Vingt-sept dirigeants de l'Union européenne devaient hier informer la première ministre britannique Theresa May qu'après cinq cycles de négociations sur les termes de sa sortie de l'UE, le Royaume-Uni doit faire de nouvelles concessions.

Au début des négociations il y a six mois, le sommet annuel du Conseil européen avait été fixé comme date à laquelle il était prévu que l'accord sur le premier cycle de négociations soit conclu.

Un projet de déclaration publié la semaine dernière, approuvé par le Conseil européen (CE) représentant les 27 autres pays membres, indique qu'aucun accord n'a été conclu avec le Royaume-Uni dans les trois domaines qu'il avait énoncés lors de la publication de sa stratégie de négociation en avril.

Le CE a alors déclaré que pour progresser vers un accord sur une future relation commerciale avec le Royaume-Uni, les questions suivantes devaient être résolues:

* Les droits de résidence des citoyens de l’UE et du Royaume-Uni après le Brexit

* Le paiement britannique à l'UE dans le cadre de son règlement «du divorce».

* Un accord évitant la création d'une frontière «dure» entre la République d'Irlande – qui est membre de l'UE – et l'Irlande du Nord.

Dans son projet de déclaration, le CE affirme seulement que des progrès ont été accomplis en ce qui concerne les droits des citoyens de l'UE et invite le Royaume-Uni à «tirer parti de la convergence obtenue pour garantir la sécurité juridique et les garanties à tous les citoyens et leurs membres de famille qui pourront exercer directement les droits protégés par l'accord de sortie...»

DONNÉES FOURNIES =
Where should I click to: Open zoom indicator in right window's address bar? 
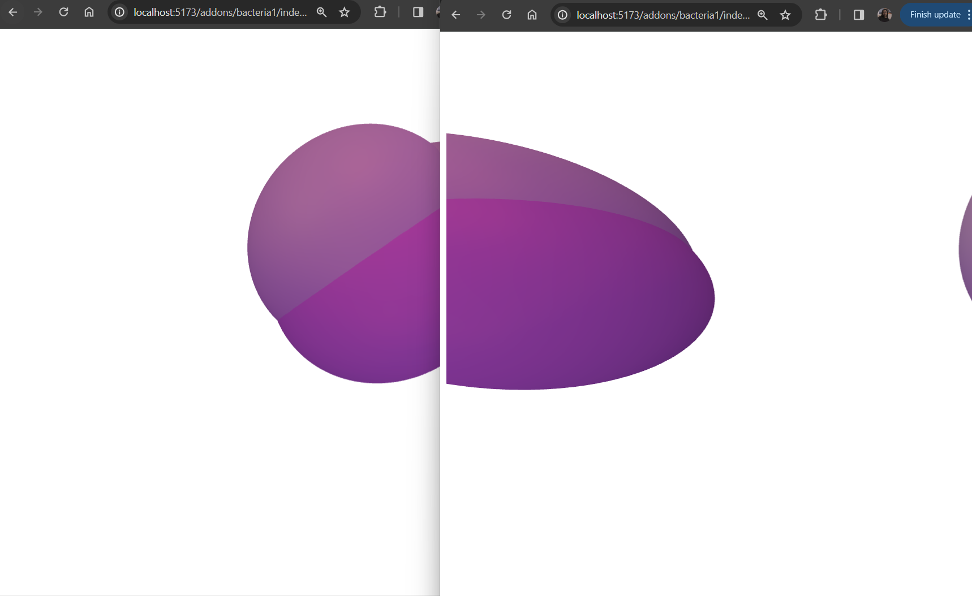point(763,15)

* * *

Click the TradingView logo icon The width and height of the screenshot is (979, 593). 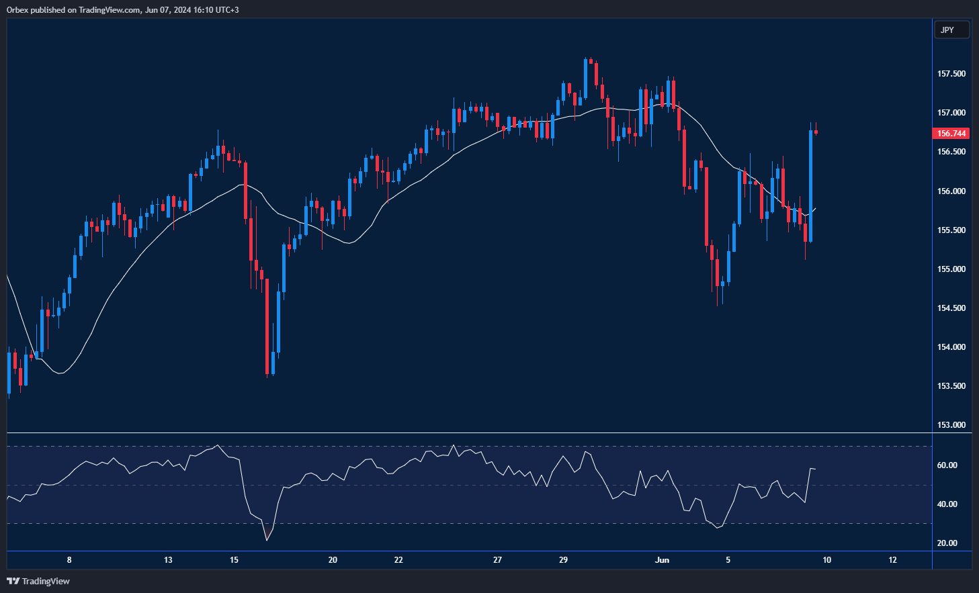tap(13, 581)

TÂCHES =
1: D'après le texte sur le Brexit, combien de cycles de négociations avaient eu lieu quand les dirigeants de l'UE devaient informer Theresa May de la nécessité de nouvelles concessions ?
2: Réécrivez tout le passage du texte sur le Brexit qui va de « Au début des » jusqu'à « négociations soit conclu. », en remplaçant « six mois » par « quelques mois ».

RÉPONSES PAR TÂCHE =
1: Cinq cycles de négociations avaient eu lieu.

2:
Au début des négociations il y a quelques mois, le sommet annuel du Conseil européen avait été fixé comme date à laquelle il était prévu que l'accord sur le premier cycle de négociations soit conclu.